Rain gardens and green roofs aren’t new terms or practices, but according to the Urban Land Institute (ULI), we are seeing more and more local governments working on citywide green infrastructure features like these to best manage stormwater.
ULI’s new report Harvesting the Value of Water: Stormwater, Green Infrastructure, and Real Estate discusses how both public and private real estate developers are working with municipalities to manage stormwater runoff.
Each property that manages stormwater well can boast operational efficiencies as well as the added amenity. According to the report, green infrastructure can include rain gardens, green roofs, and bioswales.
“The development community is addressing the challenge of stormwater management with creative solutions that are not only conserving water, but also adding value and appeal to real estate projects across the nation,” said ULI’s Urban Resilience Program Director Katharine Burgess.
ULI’s report depicts many developers incorporating stormwater management requirements into their site planning and business models, which can reduce operating costs, provide amenities for residents, and increase value and quality of life in cities.
Over the past several years, RETTEW has been working with the City of Lancaster and several development clients to use best practices in water management and reuse. The Lancaster Marriot at Penn Square features a green roof. We conducted a water reuse study for the Fulton Bank’s new headquarters in Lancaster. And at the Crossings at Conestoga Creek mixed-use community under development with High Real Estate Group, RETTEW assisted with several green initiatives, including pervious paving and reconstructing wetlands.
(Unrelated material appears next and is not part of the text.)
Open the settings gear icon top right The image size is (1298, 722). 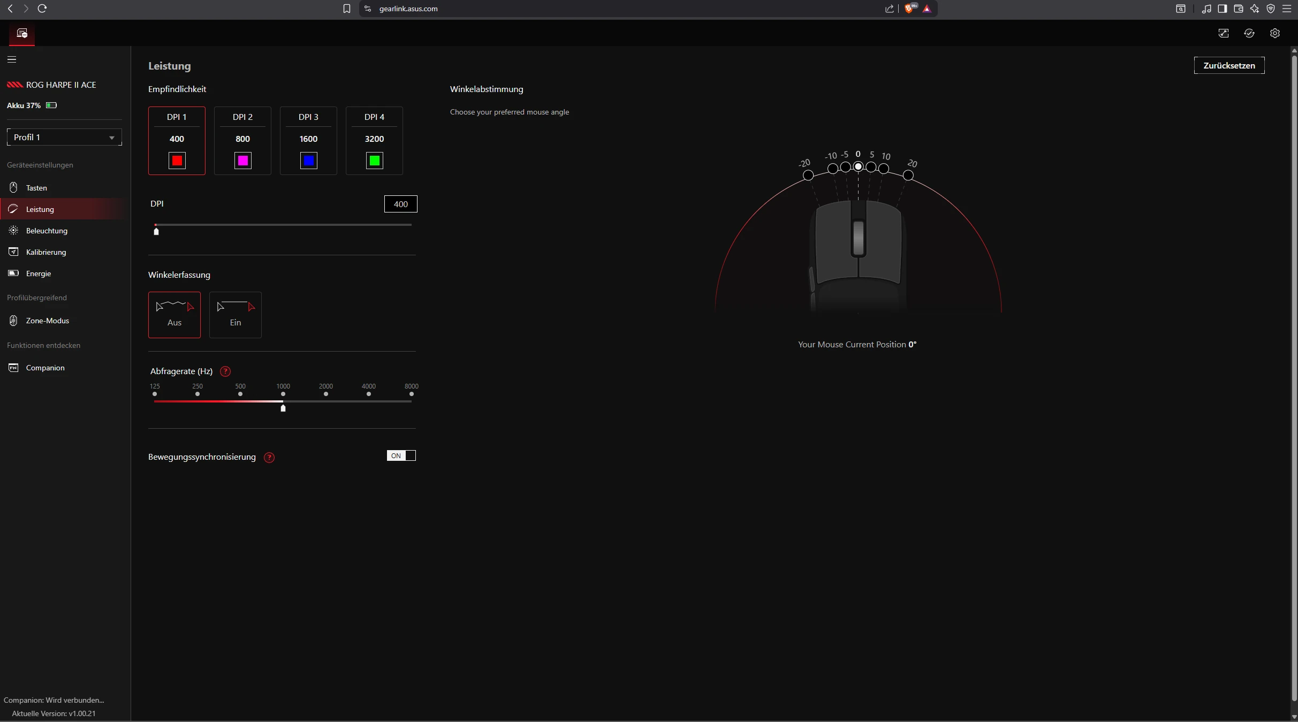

While approaches to water and stormwater management vary depending on geography and other factors, green infrastructure themes noted in the report include:
- Community benefits
- Cost savings
- Property value enhancement
- Cross-market strategies
- Marketing appeal
- Peak weather event performance
- Added security
“We’re seeing many developers researching and investing in green infrastructure – it benefits the municipality, it benefits their project, and it benefits the broader community,” said Joel Young, development market lead at RETTEW.